Mariano Cabral y el espejo retrovisor: “Tenemos que empezar a mirarnos con más cariño entre los pueblos”
En una nueva entrega de su columna Pasado de Revoluciones, el historiador Mariano Cabral propuso un alto en el relato habitual para responder a las inquietudes de los oyentes y profundizar en la identidad latinoamericana.
Con una mirada centrada en la unidad, Cabral enfatizó la necesidad de superar las rencillas históricas fomentadas por el desconocimiento mutuo. “Amo mi patria, amo el país que me vio nacer, pero tengo también un amor inmenso por este continente en el que una cultura nos une, una historia nos ha parido a todos juntos y un destino común nos permitirá sobrevivir”, reflexionó el historiador.
Uno de los puntos centrales de la charla fue la desmitificación del “anti chilenismo” en Argentina. Cabral señaló que en las zonas fronterizas y en la Patagonia, esa rivalidad no existe de la misma manera que en los relatos oficiales de las capitales. “Puntualmente en la Patagonia el pueblo chileno la ha forjado tanto como el pueblo argentino bajo la soberanía de la bandera argentina pero trabajando juntos”, explicó, recordando que muchos de los fusilados en la Patagonia Rebelde eran trabajadores chilenos que luchaban codo a codo con los argentinos.

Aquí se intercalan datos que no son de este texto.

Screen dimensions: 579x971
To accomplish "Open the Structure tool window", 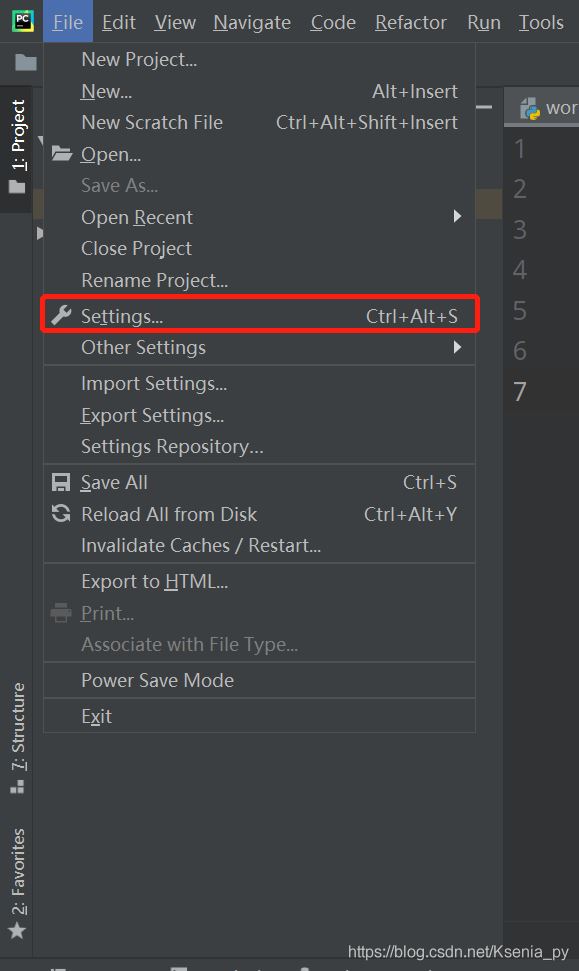I will (17, 738).
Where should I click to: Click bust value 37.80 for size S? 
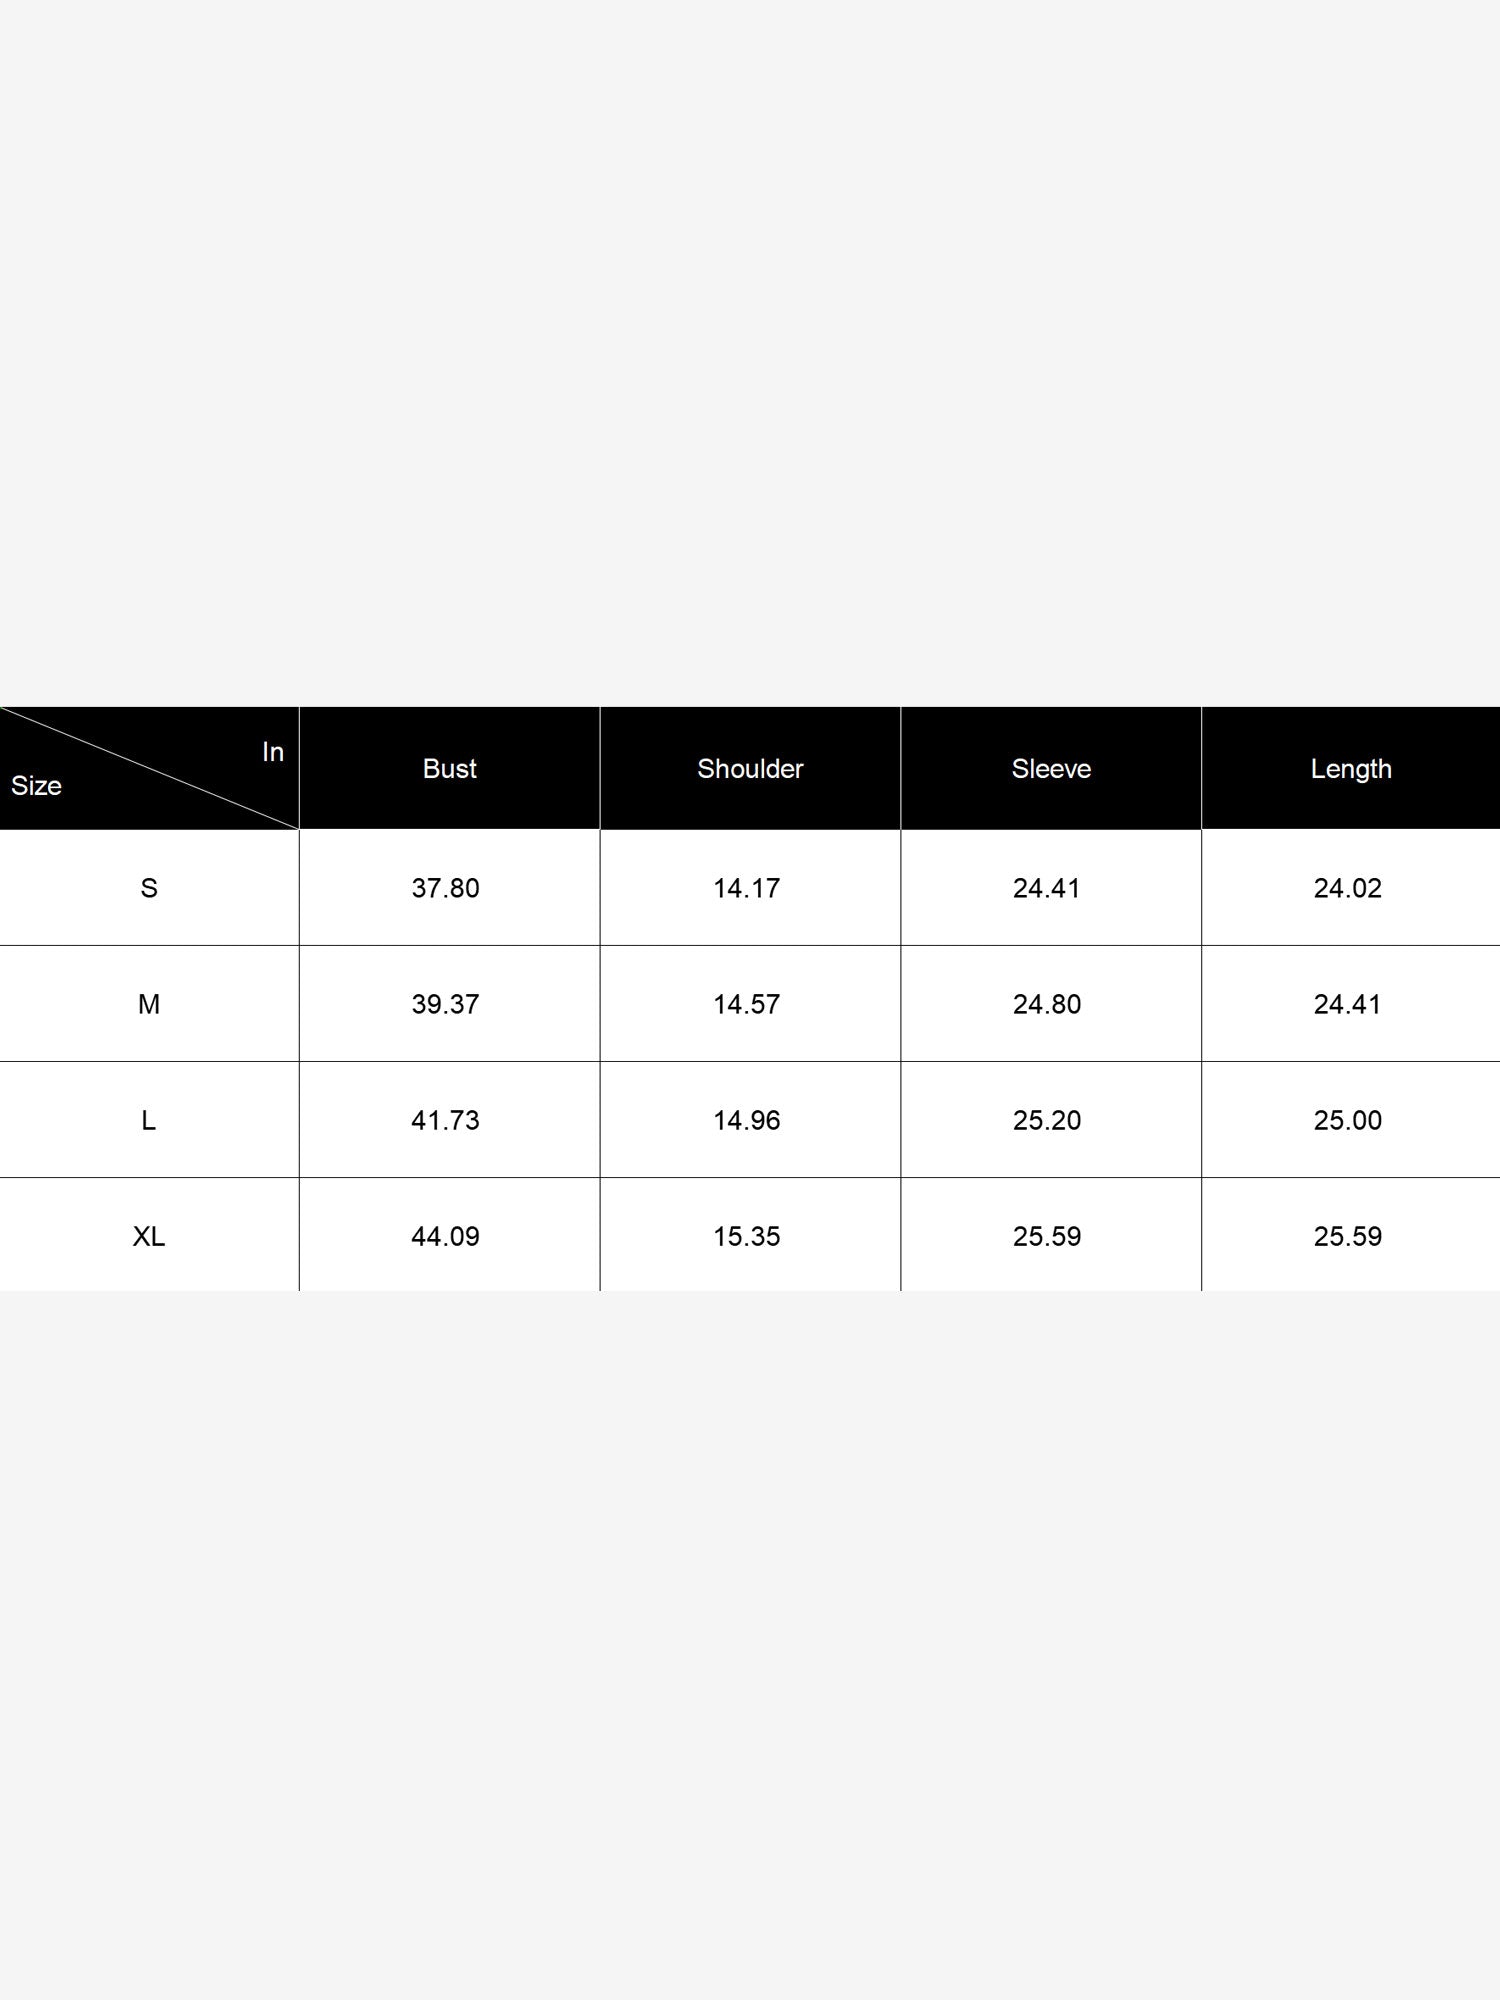445,888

Cabral abordó también la compleja composición del Ejército de los Andes, aclarando dudas sobre la presencia de oficiales británicos en la flota que llevó a San Martín al Perú. Explicó que muchos eran mercenarios contratados por el gobierno de Chile o marinos liberales, pero destacó un tercer grupo: los descendientes de prisioneros de las invasiones inglesas que se “acriollaron” en Mendoza y San Juan. “Adoptaron la lealtad a esa patria que los recibió… se hicieron, se acriollaron y adoptaron la lealtad a esa patria”, detalló para dar contexto a los apellidos anglosajones en las filas patriotas.
Sobre el cruce de los Andes, el columnista reivindicó la figura del guerrillero chileno Manuel Rodríguez, a menudo opacada por las historias nacionales sesgadas. Cabral aclaró que Rodríguez no actuaba por cuenta propia, sino bajo las órdenes estratégicas de San Martín para distraer a las fuerzas realistas. “San Martín que es el jefe en operaciones le asigna… la tarea de alterar con movimientos de ataque sorpresa, con guerra de guerrillas se dice, alterar la presencia de las fuerzas realistas en el sur”, precisó, ubicando a Rodríguez como una pieza clave del proyecto emancipador continental.
La columna también reveló datos impactantes sobre el sacrificio de las provincias, especialmente de San Juan, que aportó la mitad de los hombres del Ejército de los Andes. “El distrito de San Juan… quedó despoblado de varones en edad productiva, en edad de trabajar, despoblado prácticamente de varones”, subrayó Cabral. Asimismo, destacó la importancia de los 710 libertos negros cuyos dueños fueron indemnizados para que pudieran incorporarse voluntariamente a la infantería y ganar su libertad plena tras cinco años de servicio.
Finalmente, Mariano Cabral instó a los argentinos a dejar de lado los prejuicios y a entender que figuras como San Martín y Belgrano no buscaban “el bronce”, sino que hacían política activa con símbolos compartidos por los pueblos. “Ellos iban por la vida haciendo política pensando cómo es el pueblo con el que tenían que trabajar, convocándolos a una lucha, digamos, así, militándola”, concluyó, llamando a continuar ese trabajo de unidad para no ser “simplemente, un apéndice de los poderosos”.